MC2.3 Which factories are responsible for which chemical releases? Carefully describe how you determined this using all the data you have available. For the factories you identified, describe any observed patterns of operation revealed in the data.
Spatial analysis of the sensor readings suggests the factories primarily responsible for high concentration chemical releases are as follows:
Kasios Office Furniture: AGOC-3A; Methylosmolene.
Indigo Sol Boards: Appluimonia.
Roadrunner Fitness Electronics: Chlorodinine.
Radiance ColourTek: No detectable environmental pollution
Spatial analysis and visualization was performed largely with a zoomable map view showing the positions of the sensors and factories along with a timeline view showing a summary of high concentration detection events (see Figure 16). The map view was constructed as part of an integrated spatial analysis and visualization used for all three VAST Mini-challenges.
To detect the spread of airborne pollutants, selected peaks in concentration were displayed on the map view as probability cones based on the measured wind direction and strength at the time of the event. The probability cone shows the most likely source of the detected chemical by tracing a vector back in the opposite direction of the wind, expanding the likely region with distance away from sensor. The threshold that defines a detection event visualized in this way can be changed interactively. An example of events detected at 2pm on August 21st is shown in Figure 17.

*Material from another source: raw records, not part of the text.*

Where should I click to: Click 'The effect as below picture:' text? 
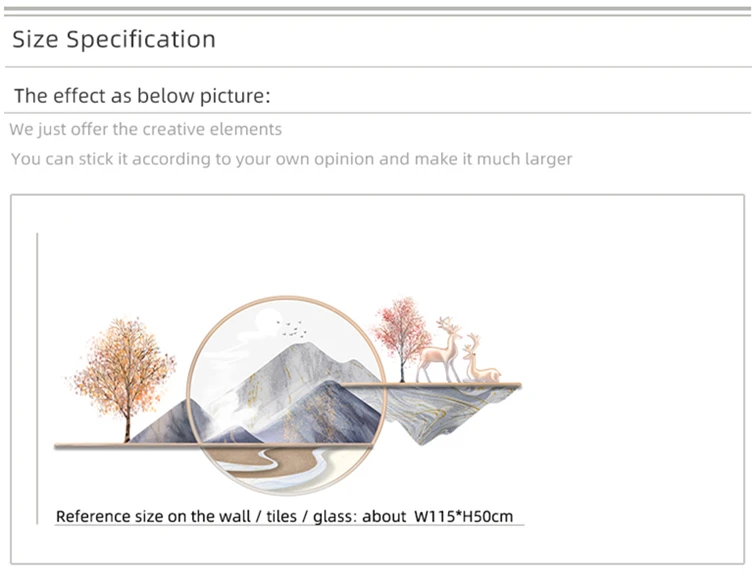coord(142,96)
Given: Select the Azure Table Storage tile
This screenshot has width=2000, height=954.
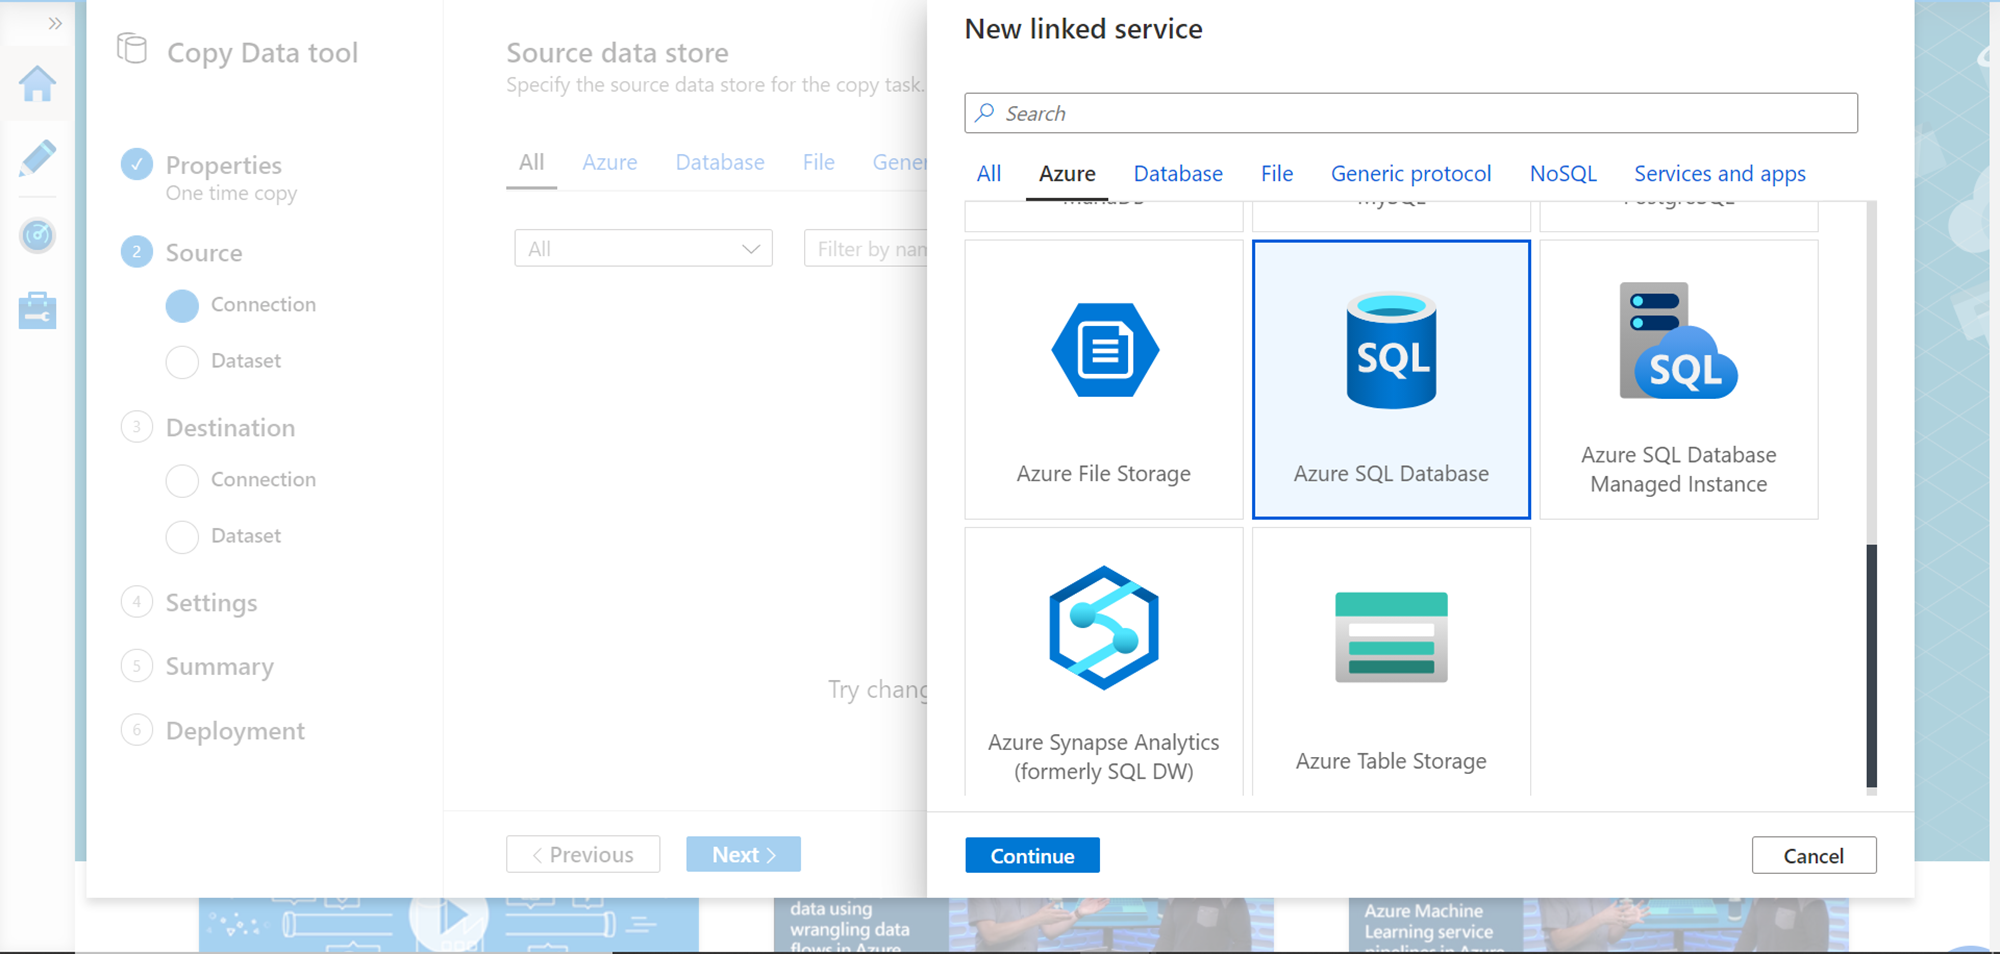Looking at the screenshot, I should click(1391, 662).
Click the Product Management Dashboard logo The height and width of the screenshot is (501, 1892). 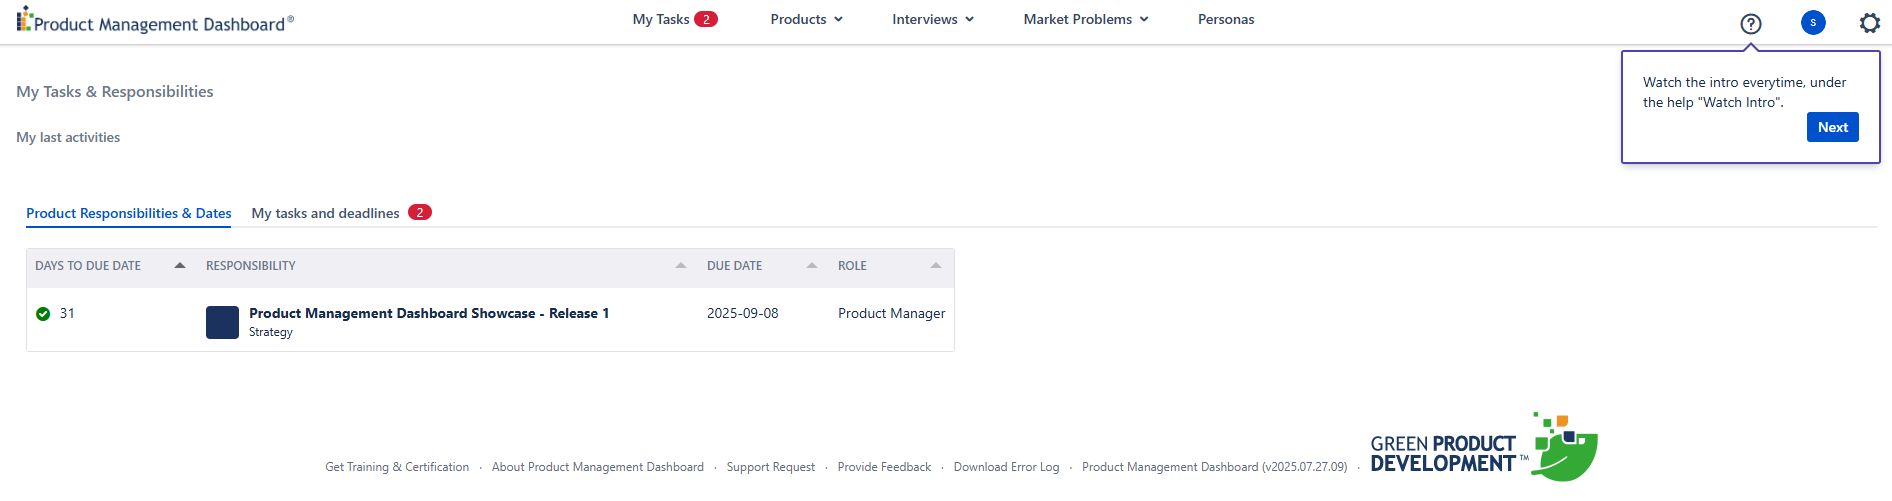[155, 21]
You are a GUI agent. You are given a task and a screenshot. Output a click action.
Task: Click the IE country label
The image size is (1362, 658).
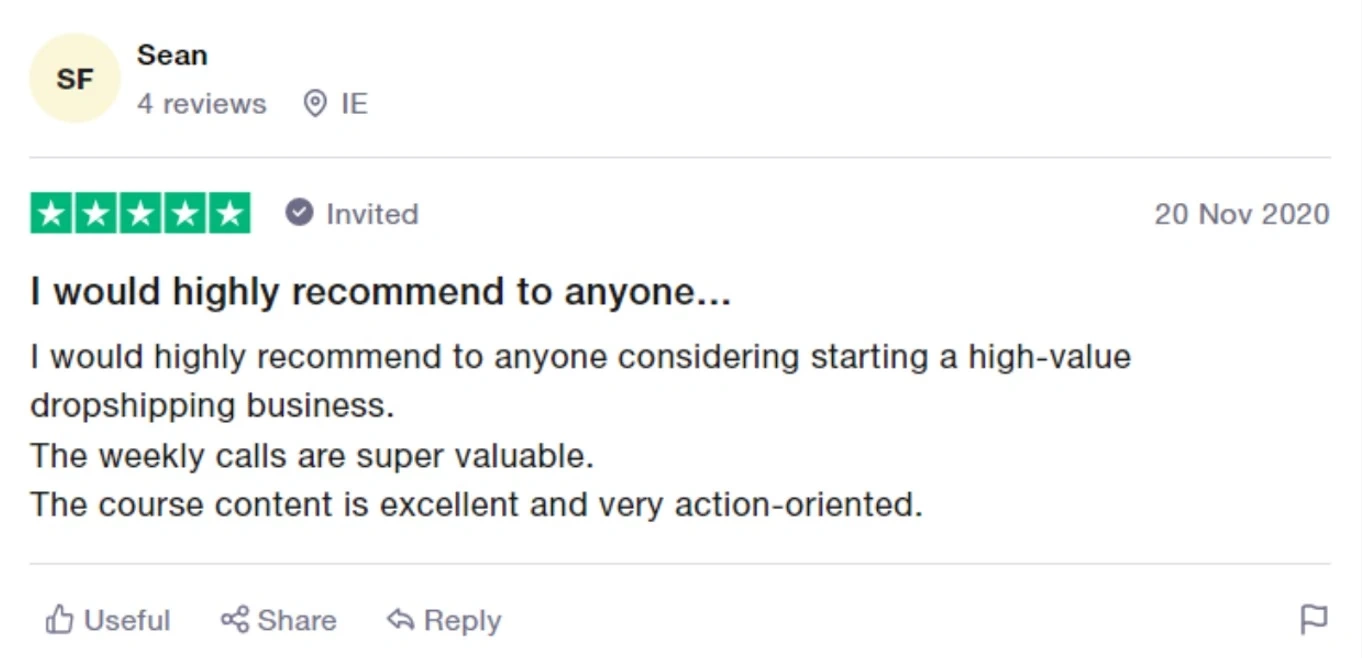(x=354, y=103)
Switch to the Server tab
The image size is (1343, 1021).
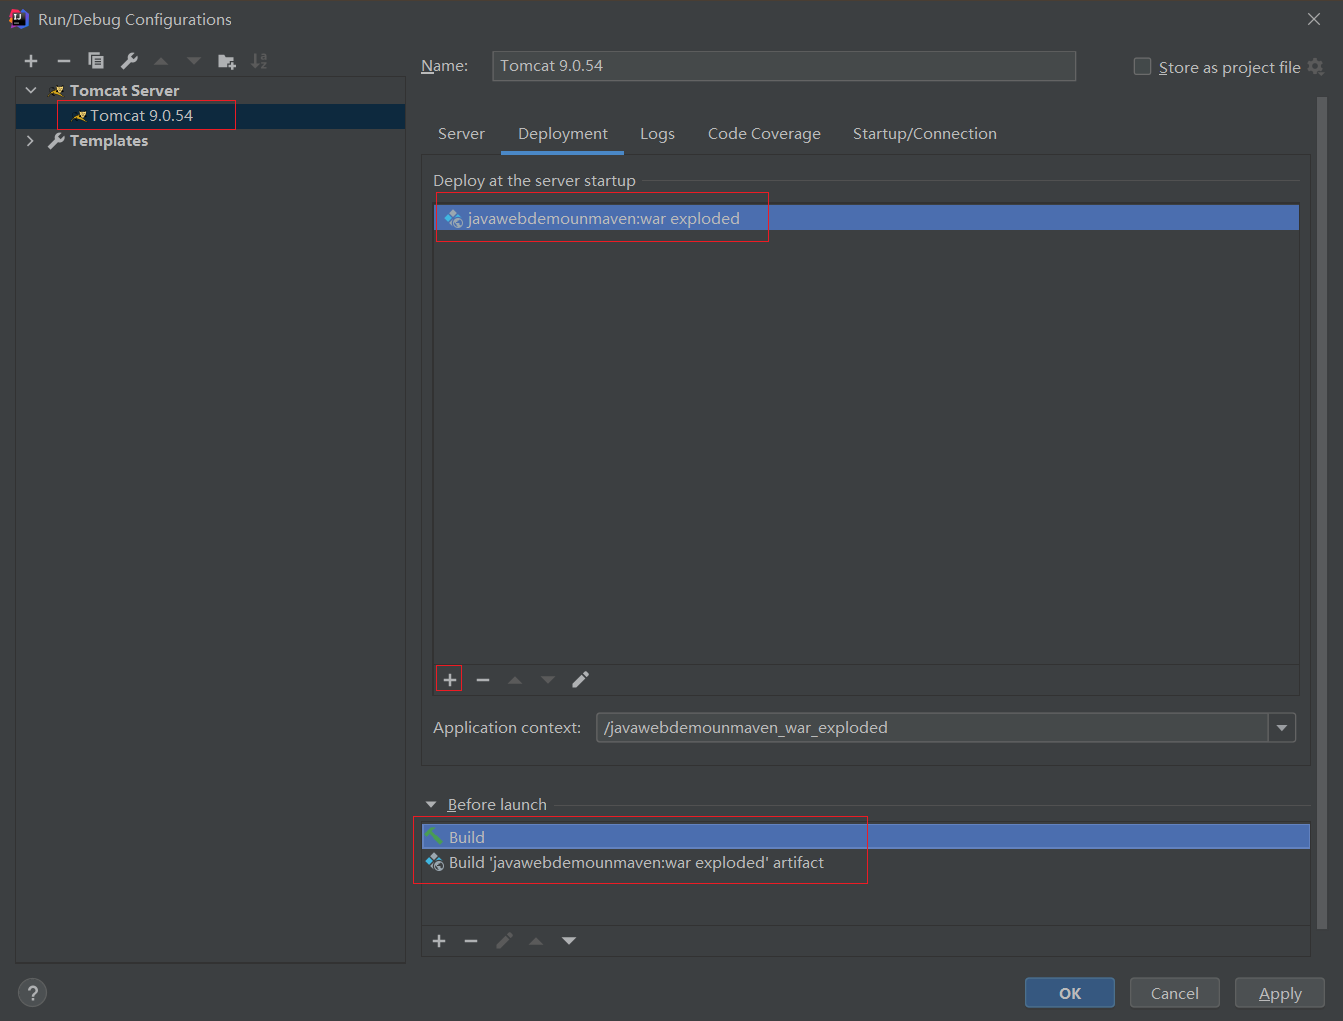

By combining probability cones for all chemical concentration peaks, a composite picture is created (Figure 18) showing a spatial structure to the events when considered by chemical type. This composite suggests Indigo Sol Boards the likely source for (orange) Appluimonia, Roadrunner for (green) Chlorodinine and possibly Kasios for (pink) Methylosmolene and (blue) AGOC-3A. However, more convincing evidence is provided by filtering by chemical type.
Examining just extreme AGOC-3A detection events (Figure 19), we see the most likely origins are in the region of Roadrunner Fitness and Kasios Office factories. However, Sensor 6 suggests Roadrunner an unlikely source given that very few detection events occurred with the prevailing NW wind (which would have carried the chemical from Roadrunner if it had been the source). In contrast, westerly winds almost exclusively carry AGOC-3A detected by the sensor. With Kasios being almost due west of sensor 6 this is the most likely origin.
Similar reasoning can be applied to Methylosmolene, originating from the same source (Figure 20).
Once wind direction is taken into account, the distribution of Appluimonia events can be seen as spatially distinct and uniquely focussed around Indigo Sol Boards (Figure 21). Note also that while Sensor 9 provides the primary positive evidence, Sensor 5 also supports this. As noted above, both of these sensors showed an increase in detection levels over time, suggesting the emissions from Sol Boards has increased since late August.
Finally, evidence for the origin of the Chlorodinine emissions is provided in Figure 22. Sensor 6 is again particularly discriminating in ruling out Kasios as a source and instead providing compelling evidence for Roadrunner being located NW of the sensor.